WHAT IS EXPECTED:
Echo every one of the records below, reproducing each line exactly.

===============

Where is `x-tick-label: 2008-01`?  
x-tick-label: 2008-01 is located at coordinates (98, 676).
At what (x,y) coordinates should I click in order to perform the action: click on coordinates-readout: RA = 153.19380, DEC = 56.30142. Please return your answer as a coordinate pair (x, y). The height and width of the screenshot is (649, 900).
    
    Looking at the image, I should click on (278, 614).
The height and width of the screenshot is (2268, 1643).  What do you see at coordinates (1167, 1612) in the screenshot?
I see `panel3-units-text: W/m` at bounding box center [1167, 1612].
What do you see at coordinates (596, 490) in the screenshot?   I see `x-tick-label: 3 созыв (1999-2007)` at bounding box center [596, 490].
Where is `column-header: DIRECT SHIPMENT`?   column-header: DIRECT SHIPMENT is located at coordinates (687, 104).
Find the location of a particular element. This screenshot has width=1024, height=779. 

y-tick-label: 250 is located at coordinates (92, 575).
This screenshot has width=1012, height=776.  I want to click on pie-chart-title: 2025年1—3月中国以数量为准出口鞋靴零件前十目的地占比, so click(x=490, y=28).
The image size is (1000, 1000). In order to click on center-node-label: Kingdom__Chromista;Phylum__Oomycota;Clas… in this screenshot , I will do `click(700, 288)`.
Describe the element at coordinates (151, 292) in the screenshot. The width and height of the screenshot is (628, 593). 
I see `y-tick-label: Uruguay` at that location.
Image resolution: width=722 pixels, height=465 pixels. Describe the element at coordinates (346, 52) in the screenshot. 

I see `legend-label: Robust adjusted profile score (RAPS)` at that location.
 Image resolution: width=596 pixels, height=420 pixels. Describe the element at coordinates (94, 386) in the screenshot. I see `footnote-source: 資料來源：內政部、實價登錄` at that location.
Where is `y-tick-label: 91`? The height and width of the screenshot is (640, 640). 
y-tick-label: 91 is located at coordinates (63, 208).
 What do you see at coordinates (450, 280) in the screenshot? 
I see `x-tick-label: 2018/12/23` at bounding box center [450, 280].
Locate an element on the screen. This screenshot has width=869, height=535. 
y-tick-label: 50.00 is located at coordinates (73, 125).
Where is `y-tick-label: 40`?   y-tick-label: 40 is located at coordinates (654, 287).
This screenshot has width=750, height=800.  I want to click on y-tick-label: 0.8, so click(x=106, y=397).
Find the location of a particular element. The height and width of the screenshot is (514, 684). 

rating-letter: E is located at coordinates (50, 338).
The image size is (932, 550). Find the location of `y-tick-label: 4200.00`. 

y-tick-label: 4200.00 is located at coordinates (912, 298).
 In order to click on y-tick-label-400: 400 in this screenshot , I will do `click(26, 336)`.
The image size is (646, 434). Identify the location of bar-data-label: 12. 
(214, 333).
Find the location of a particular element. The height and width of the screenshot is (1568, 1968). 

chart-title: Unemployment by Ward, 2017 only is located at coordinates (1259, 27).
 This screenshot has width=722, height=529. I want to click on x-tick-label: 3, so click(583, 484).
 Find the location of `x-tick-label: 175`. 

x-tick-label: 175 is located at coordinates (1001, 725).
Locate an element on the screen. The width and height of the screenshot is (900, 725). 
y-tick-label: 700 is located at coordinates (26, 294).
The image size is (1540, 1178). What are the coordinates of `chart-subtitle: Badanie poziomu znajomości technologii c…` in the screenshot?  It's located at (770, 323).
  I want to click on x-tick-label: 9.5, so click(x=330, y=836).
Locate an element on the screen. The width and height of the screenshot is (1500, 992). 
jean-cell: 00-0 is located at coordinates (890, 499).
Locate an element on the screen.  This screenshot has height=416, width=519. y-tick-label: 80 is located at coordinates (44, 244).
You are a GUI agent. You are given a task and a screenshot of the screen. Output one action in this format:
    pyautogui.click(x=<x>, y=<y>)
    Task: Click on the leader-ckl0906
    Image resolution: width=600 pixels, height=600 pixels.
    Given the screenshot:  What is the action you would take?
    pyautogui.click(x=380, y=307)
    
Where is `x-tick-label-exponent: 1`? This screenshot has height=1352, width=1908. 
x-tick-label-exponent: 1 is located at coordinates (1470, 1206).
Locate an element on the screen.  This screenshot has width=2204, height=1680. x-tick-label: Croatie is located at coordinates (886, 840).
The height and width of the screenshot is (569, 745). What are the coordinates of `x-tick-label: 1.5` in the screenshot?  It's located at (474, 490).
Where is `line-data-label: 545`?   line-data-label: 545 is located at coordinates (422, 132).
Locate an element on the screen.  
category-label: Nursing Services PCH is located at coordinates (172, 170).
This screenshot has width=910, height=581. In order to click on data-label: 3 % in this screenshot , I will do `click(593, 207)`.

===============

RESPONSE FOR THIS EXERCISE:
Where is `x-tick-label: 2008-01`?  
x-tick-label: 2008-01 is located at coordinates (98, 676).
At what (x,y) coordinates should I click in order to perform the action: click on coordinates-readout: RA = 153.19380, DEC = 56.30142. Please return your answer as a coordinate pair (x, y). The height and width of the screenshot is (649, 900).
    
    Looking at the image, I should click on (278, 614).
The height and width of the screenshot is (2268, 1643).  What do you see at coordinates (1167, 1612) in the screenshot?
I see `panel3-units-text: W/m` at bounding box center [1167, 1612].
What do you see at coordinates (596, 490) in the screenshot?   I see `x-tick-label: 3 созыв (1999-2007)` at bounding box center [596, 490].
Where is `column-header: DIRECT SHIPMENT`?   column-header: DIRECT SHIPMENT is located at coordinates (687, 104).
Find the location of a particular element. This screenshot has width=1024, height=779. 

y-tick-label: 250 is located at coordinates (92, 575).
This screenshot has width=1012, height=776.  I want to click on pie-chart-title: 2025年1—3月中国以数量为准出口鞋靴零件前十目的地占比, so click(x=490, y=28).
The image size is (1000, 1000). In order to click on center-node-label: Kingdom__Chromista;Phylum__Oomycota;Clas… in this screenshot , I will do `click(700, 288)`.
Describe the element at coordinates (151, 292) in the screenshot. The width and height of the screenshot is (628, 593). 
I see `y-tick-label: Uruguay` at that location.
Image resolution: width=722 pixels, height=465 pixels. Describe the element at coordinates (346, 52) in the screenshot. 

I see `legend-label: Robust adjusted profile score (RAPS)` at that location.
 Image resolution: width=596 pixels, height=420 pixels. Describe the element at coordinates (94, 386) in the screenshot. I see `footnote-source: 資料來源：內政部、實價登錄` at that location.
Where is `y-tick-label: 91`? The height and width of the screenshot is (640, 640). 
y-tick-label: 91 is located at coordinates (63, 208).
 What do you see at coordinates (450, 280) in the screenshot? 
I see `x-tick-label: 2018/12/23` at bounding box center [450, 280].
Locate an element on the screen. This screenshot has width=869, height=535. 
y-tick-label: 50.00 is located at coordinates (73, 125).
Where is `y-tick-label: 40`?   y-tick-label: 40 is located at coordinates (654, 287).
This screenshot has width=750, height=800.  I want to click on y-tick-label: 0.8, so click(x=106, y=397).
Find the location of a particular element. The height and width of the screenshot is (514, 684). 

rating-letter: E is located at coordinates (50, 338).
The image size is (932, 550). Find the location of `y-tick-label: 4200.00`. 

y-tick-label: 4200.00 is located at coordinates (912, 298).
 In order to click on y-tick-label-400: 400 in this screenshot , I will do `click(26, 336)`.
The image size is (646, 434). Identify the location of bar-data-label: 12. 
(214, 333).
Find the location of a particular element. The height and width of the screenshot is (1568, 1968). 

chart-title: Unemployment by Ward, 2017 only is located at coordinates (1259, 27).
 This screenshot has width=722, height=529. I want to click on x-tick-label: 3, so click(583, 484).
 Find the location of `x-tick-label: 175`. 

x-tick-label: 175 is located at coordinates (1001, 725).
Locate an element on the screen. The width and height of the screenshot is (900, 725). 
y-tick-label: 700 is located at coordinates (26, 294).
The image size is (1540, 1178). What are the coordinates of `chart-subtitle: Badanie poziomu znajomości technologii c…` in the screenshot?  It's located at (770, 323).
  I want to click on x-tick-label: 9.5, so click(x=330, y=836).
Locate an element on the screen. The width and height of the screenshot is (1500, 992). 
jean-cell: 00-0 is located at coordinates (890, 499).
Locate an element on the screen.  This screenshot has height=416, width=519. y-tick-label: 80 is located at coordinates (44, 244).
You are a GUI agent. You are given a task and a screenshot of the screen. Output one action in this format:
    pyautogui.click(x=<x>, y=<y>)
    Task: Click on the leader-ckl0906
    Image resolution: width=600 pixels, height=600 pixels.
    Given the screenshot:  What is the action you would take?
    pyautogui.click(x=380, y=307)
    
Where is `x-tick-label-exponent: 1`? This screenshot has height=1352, width=1908. 
x-tick-label-exponent: 1 is located at coordinates (1470, 1206).
Locate an element on the screen.  This screenshot has width=2204, height=1680. x-tick-label: Croatie is located at coordinates (886, 840).
The height and width of the screenshot is (569, 745). What are the coordinates of `x-tick-label: 1.5` in the screenshot?  It's located at (474, 490).
Where is `line-data-label: 545`?   line-data-label: 545 is located at coordinates (422, 132).
Locate an element on the screen.  
category-label: Nursing Services PCH is located at coordinates (172, 170).
This screenshot has width=910, height=581. In order to click on data-label: 3 % in this screenshot , I will do `click(593, 207)`.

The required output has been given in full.